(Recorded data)
+ + + + + + +

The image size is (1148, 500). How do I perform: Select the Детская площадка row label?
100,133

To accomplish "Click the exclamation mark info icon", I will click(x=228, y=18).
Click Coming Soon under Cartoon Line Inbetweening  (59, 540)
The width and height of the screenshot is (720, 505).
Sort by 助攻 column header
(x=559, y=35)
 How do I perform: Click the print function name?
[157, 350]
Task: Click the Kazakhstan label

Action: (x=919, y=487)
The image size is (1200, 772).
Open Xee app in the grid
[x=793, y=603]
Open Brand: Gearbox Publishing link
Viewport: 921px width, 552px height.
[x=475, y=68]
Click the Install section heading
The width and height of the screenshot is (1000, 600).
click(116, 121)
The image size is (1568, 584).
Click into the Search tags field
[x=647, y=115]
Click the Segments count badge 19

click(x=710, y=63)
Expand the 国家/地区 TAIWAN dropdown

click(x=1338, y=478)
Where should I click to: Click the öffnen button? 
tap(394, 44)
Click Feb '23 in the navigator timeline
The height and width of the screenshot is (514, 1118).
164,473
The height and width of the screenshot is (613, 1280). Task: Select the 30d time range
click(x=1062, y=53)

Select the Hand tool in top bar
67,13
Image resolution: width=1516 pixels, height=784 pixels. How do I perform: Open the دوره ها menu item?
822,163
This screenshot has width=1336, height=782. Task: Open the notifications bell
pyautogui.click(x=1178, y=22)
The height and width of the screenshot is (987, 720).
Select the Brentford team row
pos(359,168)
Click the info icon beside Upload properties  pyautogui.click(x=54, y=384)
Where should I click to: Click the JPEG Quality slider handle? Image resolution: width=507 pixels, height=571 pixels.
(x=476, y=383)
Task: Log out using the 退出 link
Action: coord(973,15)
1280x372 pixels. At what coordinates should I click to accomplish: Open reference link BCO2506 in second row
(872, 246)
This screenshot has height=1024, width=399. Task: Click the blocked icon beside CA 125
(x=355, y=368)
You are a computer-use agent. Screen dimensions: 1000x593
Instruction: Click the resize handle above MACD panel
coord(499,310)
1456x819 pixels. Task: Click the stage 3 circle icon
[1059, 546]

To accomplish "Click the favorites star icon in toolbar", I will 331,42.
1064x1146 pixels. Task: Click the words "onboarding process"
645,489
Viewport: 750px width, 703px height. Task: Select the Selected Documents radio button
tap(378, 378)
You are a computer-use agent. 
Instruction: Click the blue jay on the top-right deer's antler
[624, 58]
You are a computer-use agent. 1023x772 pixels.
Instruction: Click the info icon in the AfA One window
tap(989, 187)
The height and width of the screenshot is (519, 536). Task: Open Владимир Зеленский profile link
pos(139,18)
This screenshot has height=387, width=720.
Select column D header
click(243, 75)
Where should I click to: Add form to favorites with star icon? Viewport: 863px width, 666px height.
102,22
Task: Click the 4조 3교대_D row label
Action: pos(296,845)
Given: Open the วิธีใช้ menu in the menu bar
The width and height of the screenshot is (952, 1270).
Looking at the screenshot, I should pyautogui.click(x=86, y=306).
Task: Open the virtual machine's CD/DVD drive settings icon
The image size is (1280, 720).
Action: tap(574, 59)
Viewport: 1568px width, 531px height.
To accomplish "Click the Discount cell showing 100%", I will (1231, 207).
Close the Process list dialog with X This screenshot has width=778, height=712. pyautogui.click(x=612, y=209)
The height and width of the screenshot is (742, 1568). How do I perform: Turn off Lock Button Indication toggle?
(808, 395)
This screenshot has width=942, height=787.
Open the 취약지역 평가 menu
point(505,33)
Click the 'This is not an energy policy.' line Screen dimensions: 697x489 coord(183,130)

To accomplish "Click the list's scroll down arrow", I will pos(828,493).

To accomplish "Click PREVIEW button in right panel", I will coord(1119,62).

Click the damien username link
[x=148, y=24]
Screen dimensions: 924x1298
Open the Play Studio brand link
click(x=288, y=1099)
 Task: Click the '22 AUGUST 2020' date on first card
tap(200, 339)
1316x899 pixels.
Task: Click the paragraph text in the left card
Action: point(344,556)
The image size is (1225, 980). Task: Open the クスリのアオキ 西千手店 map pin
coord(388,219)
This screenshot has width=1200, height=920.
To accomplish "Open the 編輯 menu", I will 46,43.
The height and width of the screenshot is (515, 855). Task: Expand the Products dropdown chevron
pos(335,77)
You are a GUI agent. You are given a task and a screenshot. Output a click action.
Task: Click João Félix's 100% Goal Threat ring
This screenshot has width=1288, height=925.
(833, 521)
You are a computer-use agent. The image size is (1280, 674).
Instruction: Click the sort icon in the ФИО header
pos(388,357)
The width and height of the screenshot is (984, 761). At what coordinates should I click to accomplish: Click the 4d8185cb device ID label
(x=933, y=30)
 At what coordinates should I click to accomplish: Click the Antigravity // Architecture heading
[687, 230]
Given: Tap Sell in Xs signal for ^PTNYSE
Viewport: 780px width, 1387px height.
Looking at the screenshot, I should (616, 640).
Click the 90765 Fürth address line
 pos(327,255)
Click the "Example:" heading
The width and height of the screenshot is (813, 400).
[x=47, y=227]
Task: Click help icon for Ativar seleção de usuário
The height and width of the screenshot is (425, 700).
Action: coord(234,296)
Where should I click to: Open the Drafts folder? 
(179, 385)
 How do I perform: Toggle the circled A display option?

+ + + + + + +

**Problem to solve:** What you give back should be only the lines of the records above, starting at the line with "This screenshot has width=1200, height=920." and ending at the line with "You are a GUI", restated word for word.

**Exercise output:**
This screenshot has width=1200, height=920.
To accomplish "Open the 編輯 menu", I will 46,43.
The height and width of the screenshot is (515, 855). Task: Expand the Products dropdown chevron
pos(335,77)
You are a GUI agent. You are given a task and a screenshot. Output a click action.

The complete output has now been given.